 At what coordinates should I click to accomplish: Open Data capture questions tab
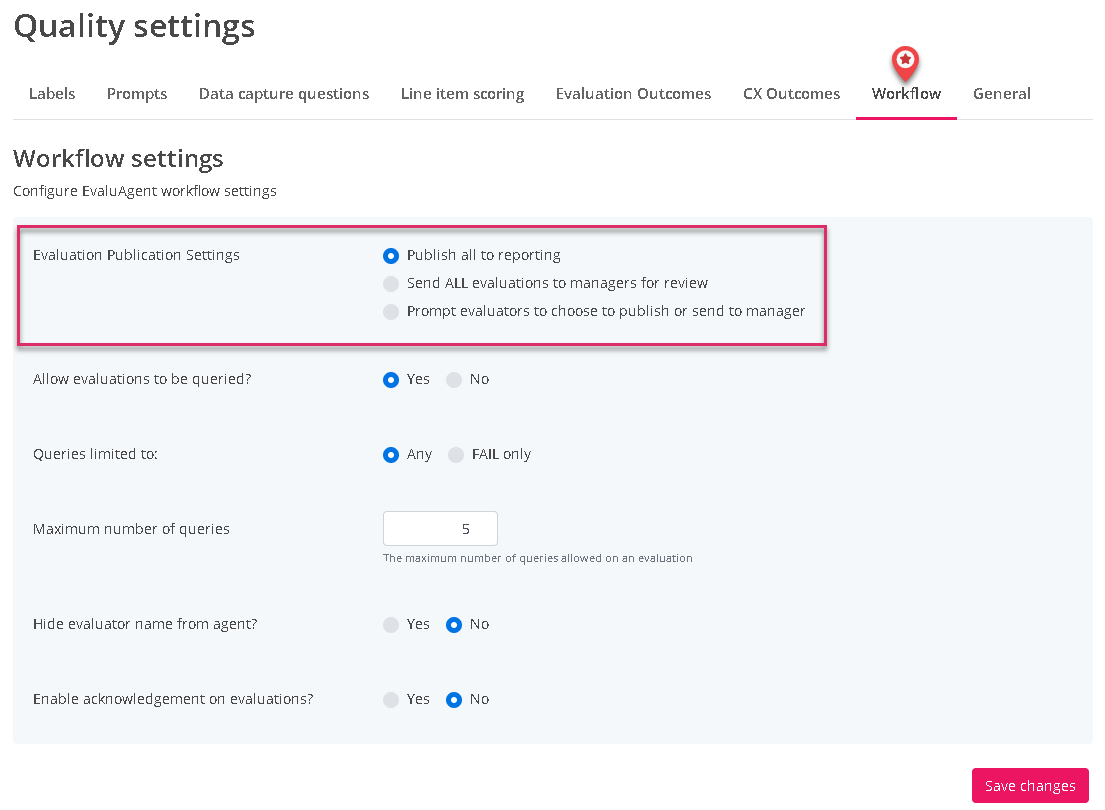(284, 94)
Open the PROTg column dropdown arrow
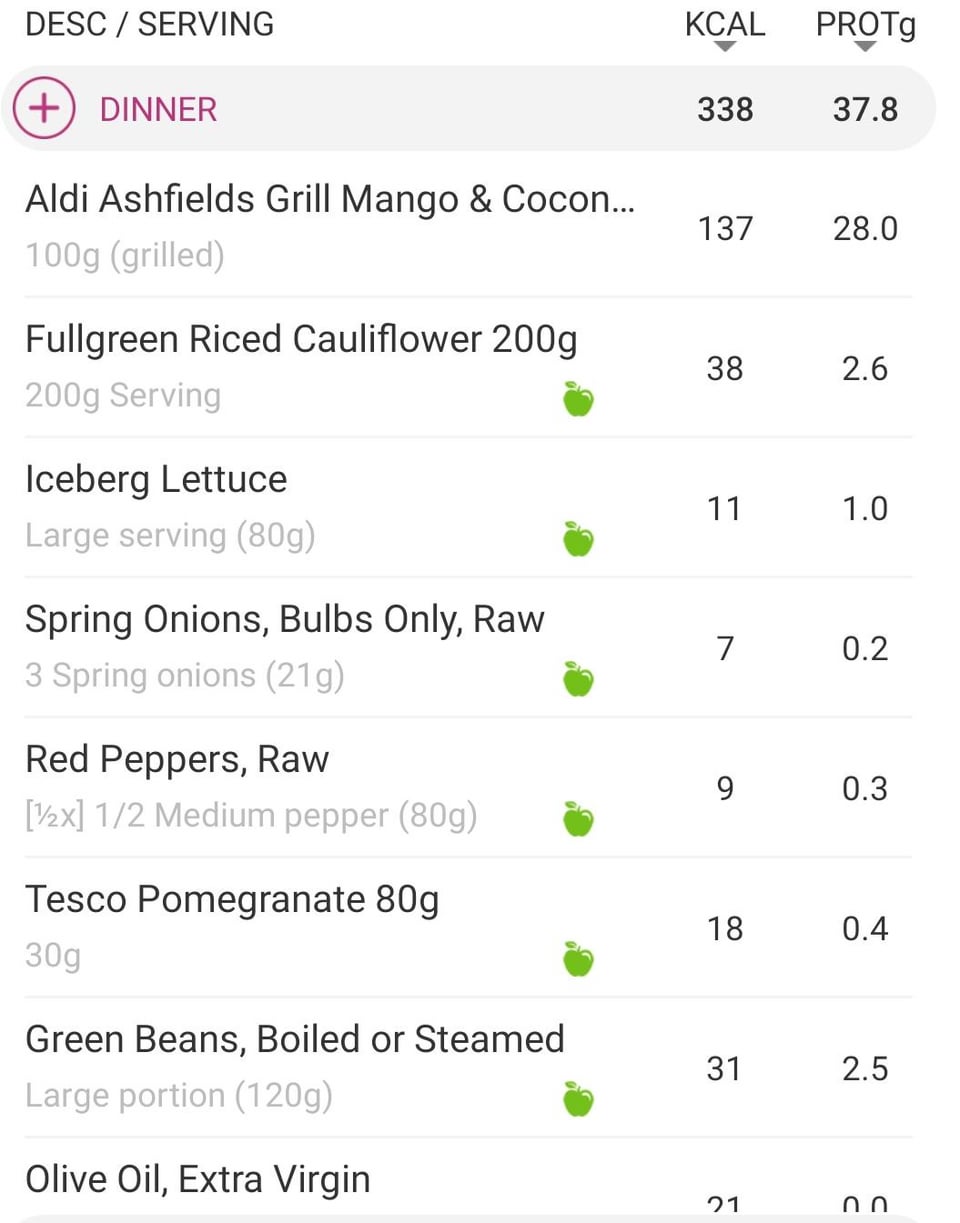The width and height of the screenshot is (960, 1223). [x=866, y=46]
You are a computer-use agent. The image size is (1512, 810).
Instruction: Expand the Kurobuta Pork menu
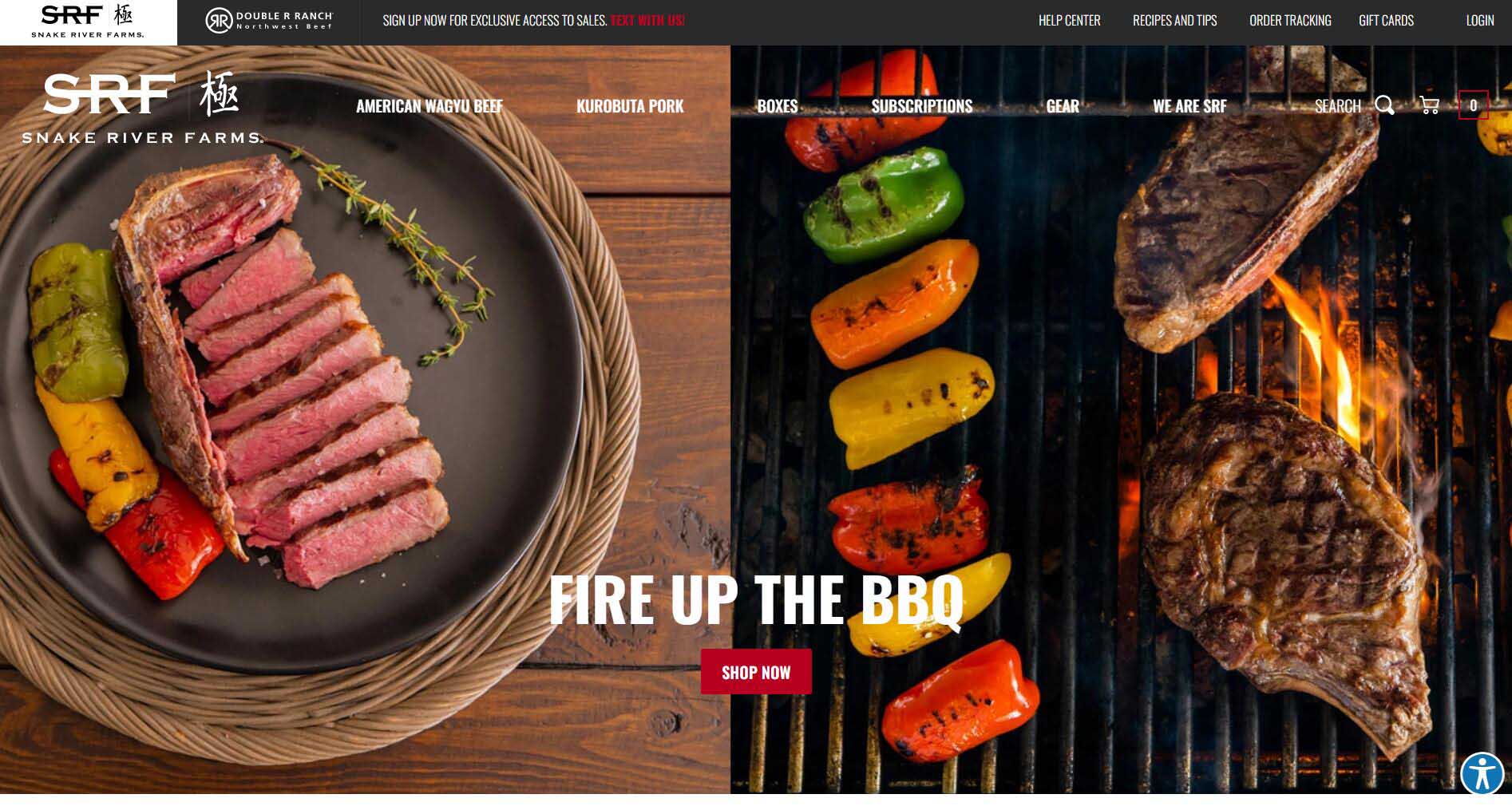(x=630, y=106)

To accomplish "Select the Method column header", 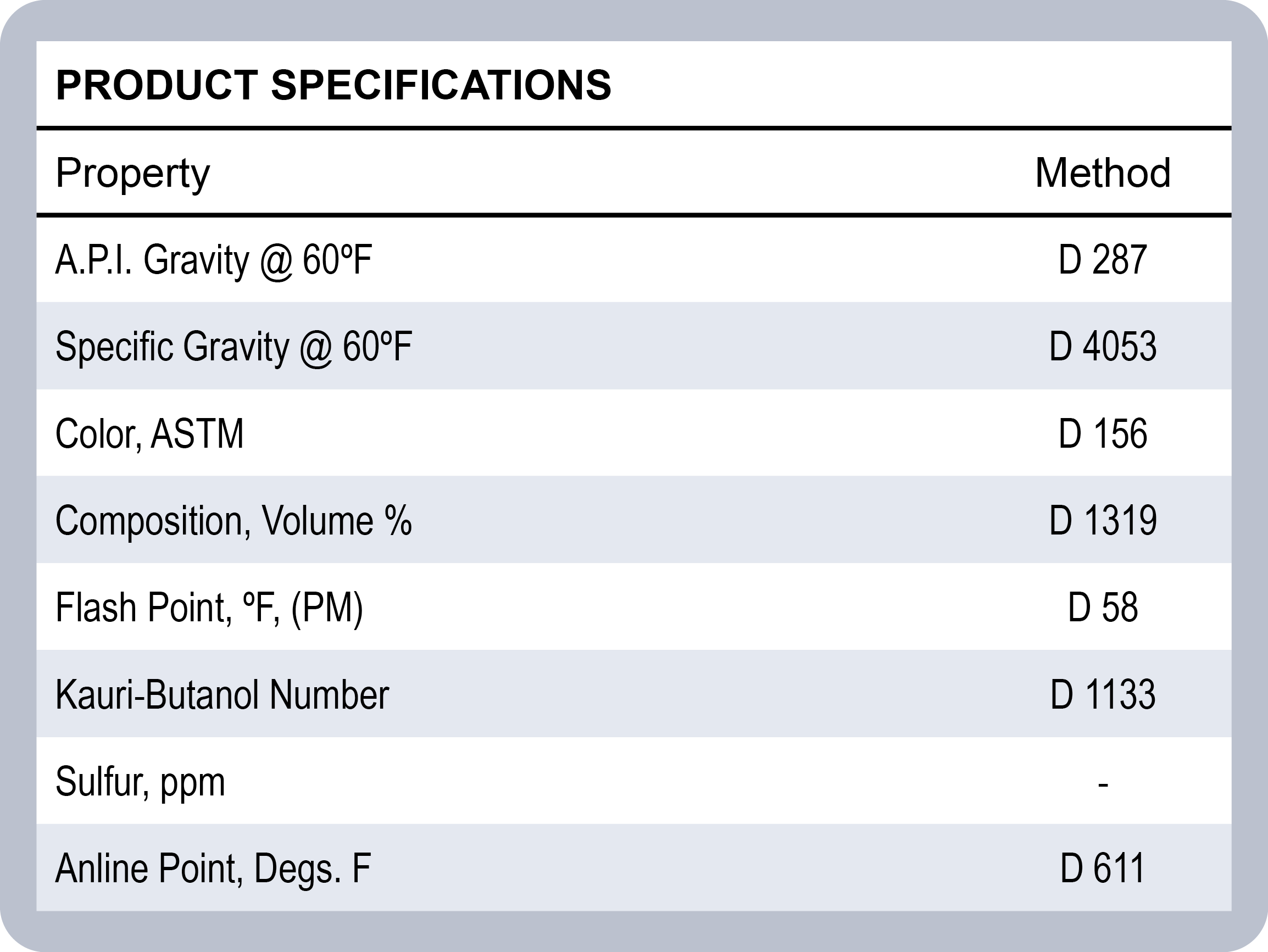I will [1102, 173].
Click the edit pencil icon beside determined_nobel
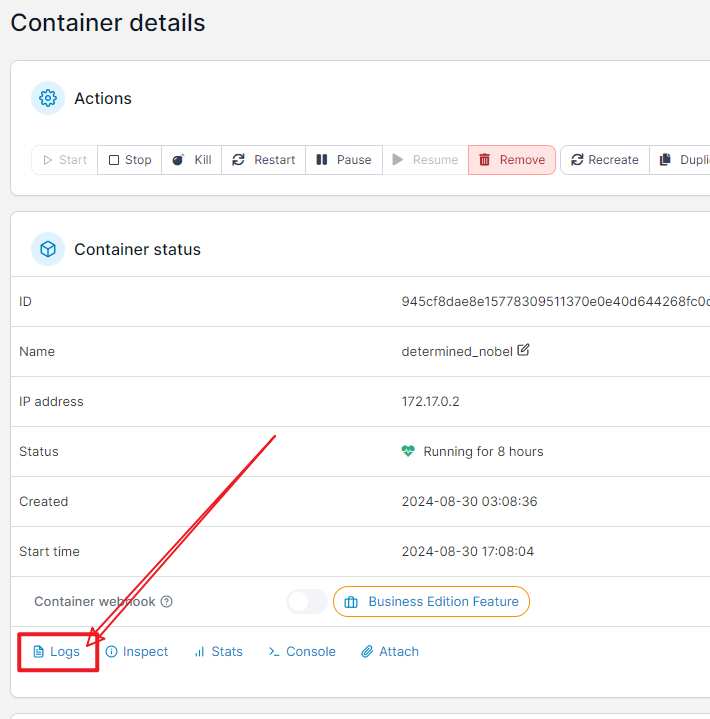Image resolution: width=710 pixels, height=719 pixels. pos(523,351)
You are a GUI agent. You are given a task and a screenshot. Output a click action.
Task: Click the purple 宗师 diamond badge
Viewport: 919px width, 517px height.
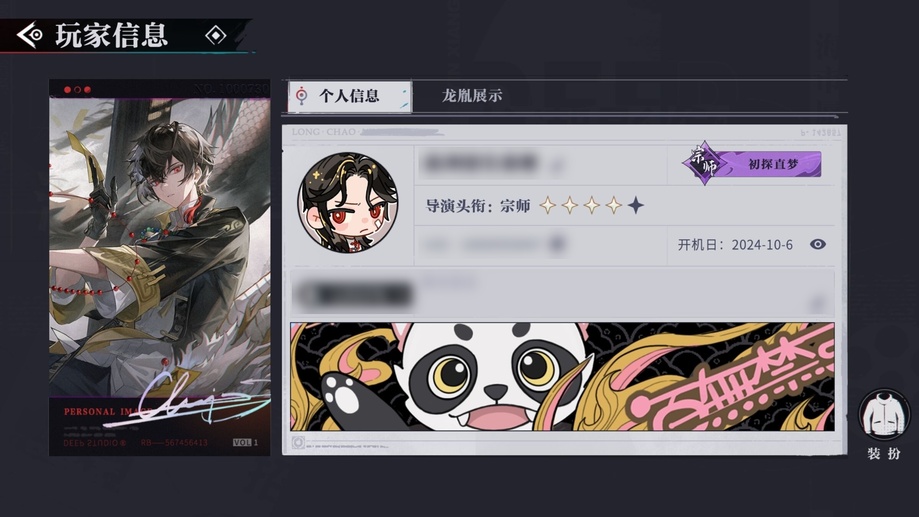(704, 164)
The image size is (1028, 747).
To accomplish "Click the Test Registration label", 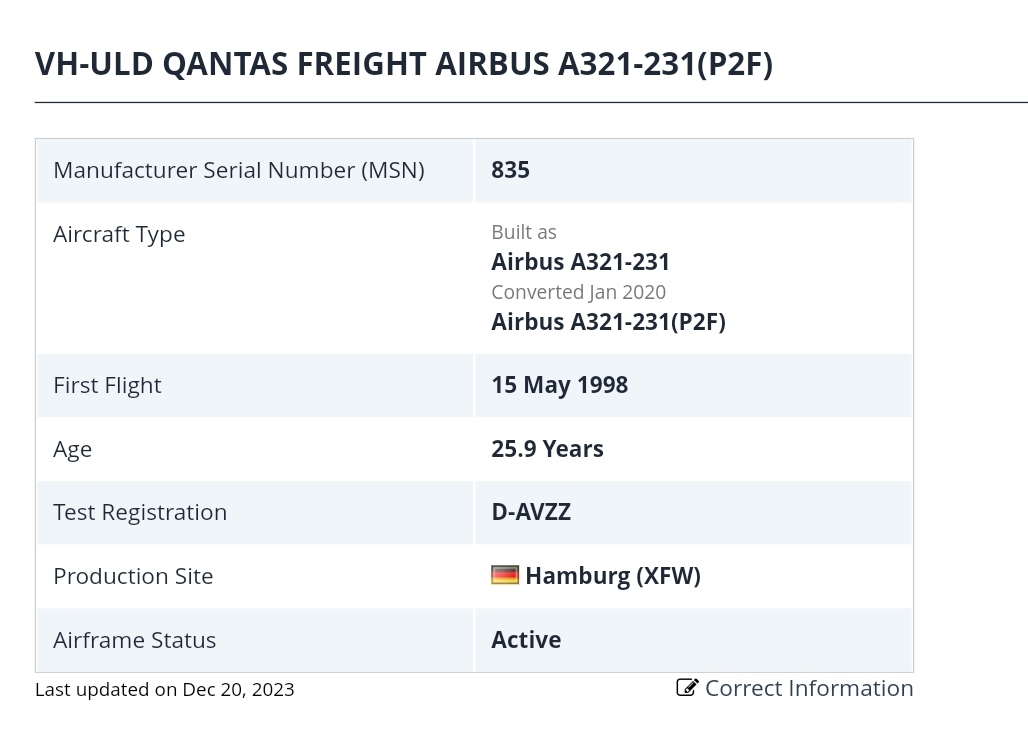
* * * * * * * * *
> **EXERCISE**: Convert the listing, from its first line through the line containing "The width and", into a Markdown table with the columns Row and Listing Text, giving each non-blank line its own numbered row and leaving the pictures out.

> **EXPECTED ANSWER**:
| Row | Listing Text |
|---|---|
| 1 |  At what coordinates should I click to accomplish: Open Data capture questions tab |
| 2 | (284, 94) |
| 3 | Open the PROTg column dropdown arrow |
| 4 | The width and height of the screenshot is (960, 1223). [x=866, y=46] |